What happens if I overdose (Photofrin)?
Since this medication is given by a healthcare professional in a medical setting, an overdose is unlikely to occur.
What should I avoid after receiving porfimer (Photofrin)?
Avoid exposing your eyes and skin to natural sunlight and bright indoor lights for 30 to 90 days after you are treated with porfimer.
This medication may cause your eyes to be more sensitive to oncoming headlights while you are driving. Avoid driving at night until this effect wears off.
What other drugs will affect porfimer (Photofrin)?
Tell your doctor about all other medicines you use, especially:
- allopurinol (Zyloprim);
- griseofulvin (Fulvicin);
- thalidomide (Thalomid);
- an antibiotic such as ciprofloxacin (Cipro), gemifloxacin (Factive), levofloxacin (Levaquin), moxifloxacin (Avelox), ofloxacin (Floxin), norfloxacin (Noroxin), and others;
- a tetracycline antibiotic such as doxycycline (Doryx, Oracea, Periostat, Vibramycin), minocycline (Dynacin, Minocin, Solodyn), or tetracycline (Ala-Tet, Brodspec, Panmycin, Sumycin, Tetracap);
- a diuretic (water pill) such as chlorothiazide (Diuril), hydrochlorothiazide (HCTZ, HydroDiuril, Hyzaar, Lopressor HCT, Vasoretic, Zestoretic), chlorthalidone (Hygroton, Thalitone), indapamide (Lozol), metolazone (Mykrox, Zaroxolyn), and others;
- heart or blood pressure medicine such as amlodipine (Norvasc, Caduet, Exforge, Lotrel, Tekamlo, Tribenzor, Twynsta, Amturnide), diltiazem (Cartia, Cardizem), nifedipine (Nifedical, Procardia), verapamil (Calan, Covera, Isoptin, Verelan), and others;
- medication used to prevent blood clots, such as abciximab (ReoPro), bivalirudin (Angiomax), cilostazol (Pletal), clopidogrel (Plavix), dabigatran (Pradaxa), dalteparin (Fragmin), dipyridamole (Persantine, Aggrenox), eptifibatide (Integrelin), fondaparinux (Arixtra), ticlopidine (Ticlid), tirofiban (Aggrastat), and many others;
- medication used to treat blood clots such as alteplase (Activase), tenecteplase (TNKase), urokinase (Abbokinase);
- an oral diabetes medication such as glipizide (Glucotrol, Metaglip), glimepiride (Amaryl, Avandaryl, Duetact), glyburide (DiaBeta, Micronase, Glucovance), and others; or
- a phenothiazine such as chlorpromazine (Thorazine), fluphenazine (Permitil, Prolixin), perphenazine (Trilafon), prochlorperazine (Compazine, Compro), promethazine (Pentazine, Phenergan, Anergan, Antinaus), thioridazine (Mellaril), or trifluoperazine (Stelazine); or
- a sulfa drug (Bactrim, Septra, Sulfatrim, SMX-TMP, and others).
This list is not complete and other drugs may interact with porfimer.

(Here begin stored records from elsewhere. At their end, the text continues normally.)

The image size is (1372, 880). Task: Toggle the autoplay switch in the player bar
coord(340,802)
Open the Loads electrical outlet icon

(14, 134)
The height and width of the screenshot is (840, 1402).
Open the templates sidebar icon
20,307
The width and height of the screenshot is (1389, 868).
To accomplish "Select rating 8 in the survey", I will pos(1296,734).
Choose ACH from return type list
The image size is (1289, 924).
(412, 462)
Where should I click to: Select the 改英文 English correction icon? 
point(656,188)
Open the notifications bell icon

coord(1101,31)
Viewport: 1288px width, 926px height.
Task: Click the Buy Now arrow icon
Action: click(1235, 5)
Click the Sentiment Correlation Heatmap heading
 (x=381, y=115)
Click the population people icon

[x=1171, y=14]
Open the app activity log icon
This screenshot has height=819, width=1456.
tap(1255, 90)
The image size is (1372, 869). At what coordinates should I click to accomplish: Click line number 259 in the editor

Tell your doctor about all medications you use. This includes prescription, over-the-counter, vitamin, and herbal products. Do not start a new medication without telling your doctor.
Where can I get more information?
Your doctor or pharmacist can provide more information about porfimer.
Remember, keep this and all other medicines out of the reach of children, never share your medicines with others, and use this medication only for the indication prescribed.